(Stored entries)
——————
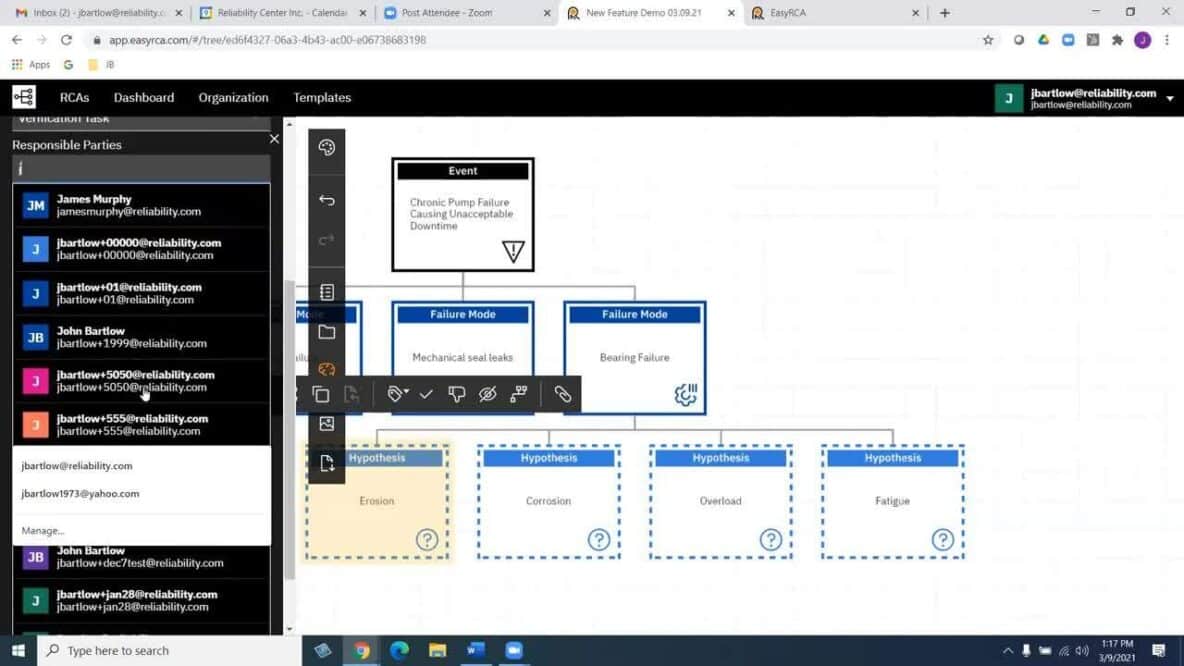The image size is (1184, 666).
Task: Open the color palette tool in side toolbar
Action: click(x=326, y=147)
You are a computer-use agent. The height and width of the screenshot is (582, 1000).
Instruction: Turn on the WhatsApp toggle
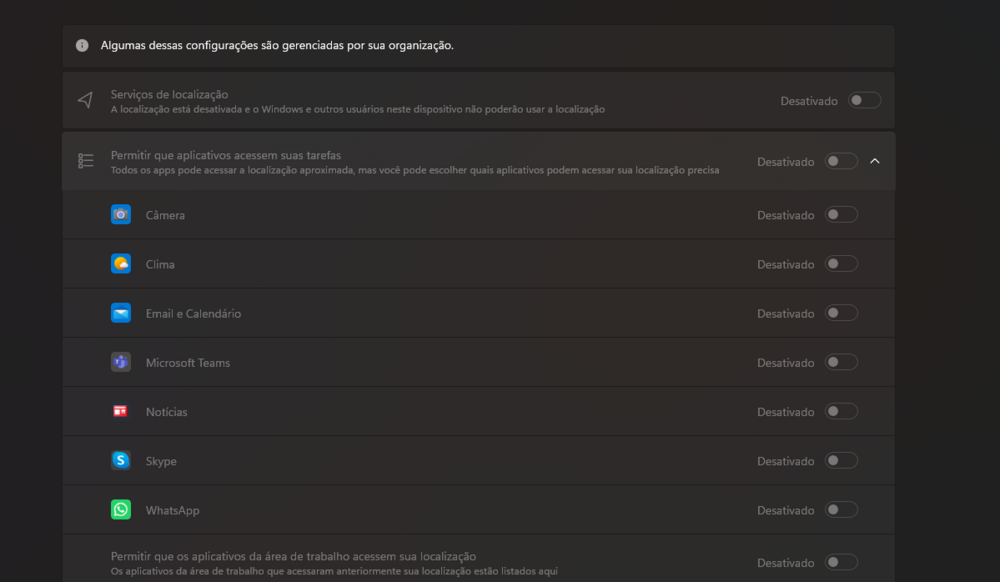(x=841, y=510)
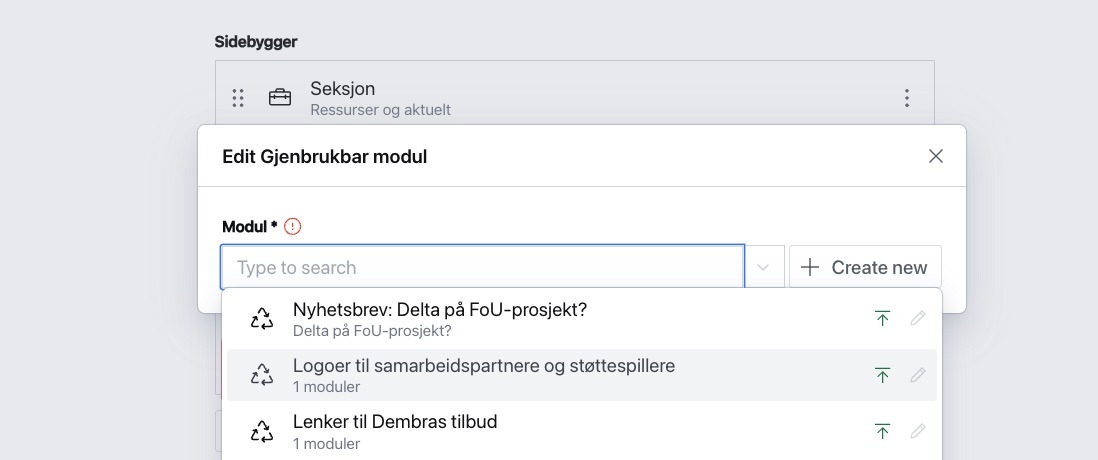Choose Lenker til Dembras tilbud option
Image resolution: width=1098 pixels, height=460 pixels.
[x=394, y=422]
——————
● TASK TO COMPLETE
Pictures are not part of the copy. Extract exactly the lines from the line containing "You are a computer-use" through the final line of the entries above, both included.

● SOLUTION BELOW
You are a computer-use agent. The height and width of the screenshot is (582, 1000).
Instruction: Turn on the WhatsApp toggle
(x=841, y=510)
Choose Lenker til Dembras tilbud option
Image resolution: width=1098 pixels, height=460 pixels.
[x=394, y=422]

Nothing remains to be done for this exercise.